Nomads + Nanomaterials

Always a big fan of projects that directly apply new technologies to specific problems for people around the world, I loved this one at first site (Wired's Nextfest).

PORTABLE LIGHT PROJECT

NOMADS AND NANOMATERIALS
Sheila Kennedy, Principal Investigator, Saarinen Professor, University of Michigan
Frano Violich, Saarinen Professor, University of Michigan
Keith VanderSys, Lecturer, University of Michigan

The NOMADS & NANOMATERIALS project at the University of Michigan explores the intersection of design research, technology development and social action. The project focuses on the needs of the nomadic Huichol (Wirrįrica) people who live in the Sierra Madre Mountains of Mexico. Visiting Professors Sheila Kennedy and Frano Violich along with 13 graduate students from the University of Michigan embarked on a journey into the remote Sierra Madre mountains of Mexico to meet the nomadic Huichol people and develop prototypes for solid state lighting in the rugged Huichol territories. There, they confronted a series of paradoxes: how to address the need for affordable electrical lighting that would require no fixed installations, how to re-imagine the form and materiality of electrical infrastructure, and how to both transform and optimize solid state technology through design strategies that promote its adaptation and use by a different culture.
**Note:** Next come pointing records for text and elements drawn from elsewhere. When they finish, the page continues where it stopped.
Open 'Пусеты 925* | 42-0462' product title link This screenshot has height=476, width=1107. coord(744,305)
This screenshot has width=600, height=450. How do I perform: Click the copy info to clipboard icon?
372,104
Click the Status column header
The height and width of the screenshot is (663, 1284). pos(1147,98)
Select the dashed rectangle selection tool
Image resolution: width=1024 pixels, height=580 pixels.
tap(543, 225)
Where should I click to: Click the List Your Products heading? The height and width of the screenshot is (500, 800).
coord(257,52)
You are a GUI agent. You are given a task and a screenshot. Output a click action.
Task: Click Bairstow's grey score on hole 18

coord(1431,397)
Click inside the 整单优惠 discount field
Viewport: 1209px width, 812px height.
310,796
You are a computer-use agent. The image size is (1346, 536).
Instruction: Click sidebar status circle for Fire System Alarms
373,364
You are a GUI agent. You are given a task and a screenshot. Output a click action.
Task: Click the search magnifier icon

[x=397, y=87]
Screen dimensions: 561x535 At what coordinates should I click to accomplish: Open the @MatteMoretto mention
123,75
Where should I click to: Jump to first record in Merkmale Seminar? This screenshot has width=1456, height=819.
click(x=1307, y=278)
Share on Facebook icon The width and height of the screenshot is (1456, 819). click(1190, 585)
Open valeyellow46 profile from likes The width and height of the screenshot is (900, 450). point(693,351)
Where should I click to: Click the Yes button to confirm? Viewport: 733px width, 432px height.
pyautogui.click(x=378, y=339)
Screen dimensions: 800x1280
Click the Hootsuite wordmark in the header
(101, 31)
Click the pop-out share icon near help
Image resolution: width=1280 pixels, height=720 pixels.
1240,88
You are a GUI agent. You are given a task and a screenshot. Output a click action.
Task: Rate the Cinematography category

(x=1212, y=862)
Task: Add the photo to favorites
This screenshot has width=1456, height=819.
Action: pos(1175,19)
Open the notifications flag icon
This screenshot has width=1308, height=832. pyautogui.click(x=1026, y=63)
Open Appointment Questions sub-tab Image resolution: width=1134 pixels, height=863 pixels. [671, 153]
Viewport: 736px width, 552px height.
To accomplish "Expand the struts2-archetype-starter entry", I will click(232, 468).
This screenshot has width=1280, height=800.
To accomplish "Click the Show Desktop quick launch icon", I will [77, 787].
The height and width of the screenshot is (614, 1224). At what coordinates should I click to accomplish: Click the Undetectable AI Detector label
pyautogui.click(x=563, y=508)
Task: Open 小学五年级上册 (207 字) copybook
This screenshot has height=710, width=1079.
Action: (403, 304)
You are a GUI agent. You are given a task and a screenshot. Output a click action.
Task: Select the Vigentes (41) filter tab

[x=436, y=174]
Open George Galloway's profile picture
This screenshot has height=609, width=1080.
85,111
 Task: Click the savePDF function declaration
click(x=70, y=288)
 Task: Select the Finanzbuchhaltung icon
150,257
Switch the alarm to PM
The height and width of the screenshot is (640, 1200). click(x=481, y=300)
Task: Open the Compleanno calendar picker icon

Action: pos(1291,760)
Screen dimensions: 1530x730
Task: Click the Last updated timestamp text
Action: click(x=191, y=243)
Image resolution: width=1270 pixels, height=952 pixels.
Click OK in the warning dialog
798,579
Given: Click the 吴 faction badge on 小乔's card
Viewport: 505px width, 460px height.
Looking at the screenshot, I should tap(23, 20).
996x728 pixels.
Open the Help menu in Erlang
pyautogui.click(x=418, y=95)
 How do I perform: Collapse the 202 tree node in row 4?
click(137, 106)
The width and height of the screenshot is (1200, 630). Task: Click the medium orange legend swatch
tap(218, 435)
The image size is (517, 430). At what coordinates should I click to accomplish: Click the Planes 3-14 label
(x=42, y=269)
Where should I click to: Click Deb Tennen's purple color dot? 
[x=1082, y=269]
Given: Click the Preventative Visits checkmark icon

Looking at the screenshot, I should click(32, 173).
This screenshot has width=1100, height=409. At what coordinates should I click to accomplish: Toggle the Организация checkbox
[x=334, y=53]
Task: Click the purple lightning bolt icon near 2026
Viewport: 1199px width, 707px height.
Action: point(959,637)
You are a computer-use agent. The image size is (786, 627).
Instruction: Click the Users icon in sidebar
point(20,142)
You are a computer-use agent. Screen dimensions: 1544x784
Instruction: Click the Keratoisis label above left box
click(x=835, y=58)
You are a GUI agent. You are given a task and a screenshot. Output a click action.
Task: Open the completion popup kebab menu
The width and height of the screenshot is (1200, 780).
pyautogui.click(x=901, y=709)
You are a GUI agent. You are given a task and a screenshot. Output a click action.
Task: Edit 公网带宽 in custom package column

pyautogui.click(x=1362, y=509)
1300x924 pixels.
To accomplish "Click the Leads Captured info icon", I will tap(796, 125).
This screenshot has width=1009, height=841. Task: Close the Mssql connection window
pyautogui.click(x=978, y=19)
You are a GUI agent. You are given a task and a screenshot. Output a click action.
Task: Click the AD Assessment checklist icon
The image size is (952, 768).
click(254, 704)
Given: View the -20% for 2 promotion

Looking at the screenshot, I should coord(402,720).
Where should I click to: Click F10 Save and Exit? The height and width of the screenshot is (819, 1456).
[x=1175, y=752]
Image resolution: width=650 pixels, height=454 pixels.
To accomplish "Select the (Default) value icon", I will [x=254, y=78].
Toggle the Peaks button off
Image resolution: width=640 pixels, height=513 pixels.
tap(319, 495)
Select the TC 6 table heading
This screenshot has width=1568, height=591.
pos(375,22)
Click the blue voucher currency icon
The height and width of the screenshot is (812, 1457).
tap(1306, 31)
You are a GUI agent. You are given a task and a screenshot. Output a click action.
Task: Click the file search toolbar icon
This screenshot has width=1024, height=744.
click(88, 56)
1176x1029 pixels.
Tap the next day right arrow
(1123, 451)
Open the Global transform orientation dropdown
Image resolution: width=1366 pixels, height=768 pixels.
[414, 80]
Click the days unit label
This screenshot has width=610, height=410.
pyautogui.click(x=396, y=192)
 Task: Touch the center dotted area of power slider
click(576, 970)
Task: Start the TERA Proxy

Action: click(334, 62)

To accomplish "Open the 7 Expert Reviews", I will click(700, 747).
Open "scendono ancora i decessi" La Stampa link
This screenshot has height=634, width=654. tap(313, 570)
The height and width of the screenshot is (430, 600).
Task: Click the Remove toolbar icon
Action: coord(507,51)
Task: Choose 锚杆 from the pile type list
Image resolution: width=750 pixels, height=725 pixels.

The PORTABLE LIGHT project takes a pragmatic approach to these questions; considering how existing HBLED technology in high volume, low cost "first world" markets can be adapted and used to benefit daily life in the "third world". Working directly with high brightness light emitting diodes (HBLEDs) and photo-voltaic materials, students combined ancient Mesoamerican textile weaving traditions and recent advances in solid state electronic technologies to create cost-effective new models for a portable, energy-harvesting textiles--a radically sustainable form of solid state lighting that is integrated into a textile medium. The Nomads project will continue this fall at the Harvard University Graduate School of Design.